I recently had the privilege of leading a “masterclass” at Stanford’s Medicine X conference. This is one of those situations where you pretend to be an expert, people tell you a bunch of awesome stuff, and then you actually become a bit of an expert. I summarized the current system: researchers invent new drugs, experts give lectures about them, front line clinicians prescribe them to their patients, who do (or don’t) take them in the context of their families and communities.
The question we brainstormed: how might we reconfigure these actors if there were no rules, no laws. Should patients invent new drugs? Should families prescribe treatments?

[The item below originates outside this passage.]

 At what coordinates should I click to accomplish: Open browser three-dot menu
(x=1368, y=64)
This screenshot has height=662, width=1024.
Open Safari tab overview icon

Should communities recruit researchers to work on the problems they want solved?
A few nuggets for me:
- patients, families, and communities seem to be much better at working as a *team* than the health care system is
- community not as the source of answers but as a mechanism for putting potential answers in context, the role of community as translator
- @txtngmypancreas said she might want to collaborate with an inventor, and she’d want to bring her community with her for that collaboration
Which led to this juicy idea: what if whenever doctors or other experts were discussing your case with you, you could instantly invite your community? You could predefine who you ideally want present (two relatives or two hundred community colleagues), give them as much advance notice as possible, and send out the meeting link. They all get to listen. Their questions or comments can go into a queue which a pre-assigned curator from the patient’s community prioritizes for the patient to review in real time, in case she wants to discuss them with the clinical team.
Technically, this is quite easy to build today. Should we?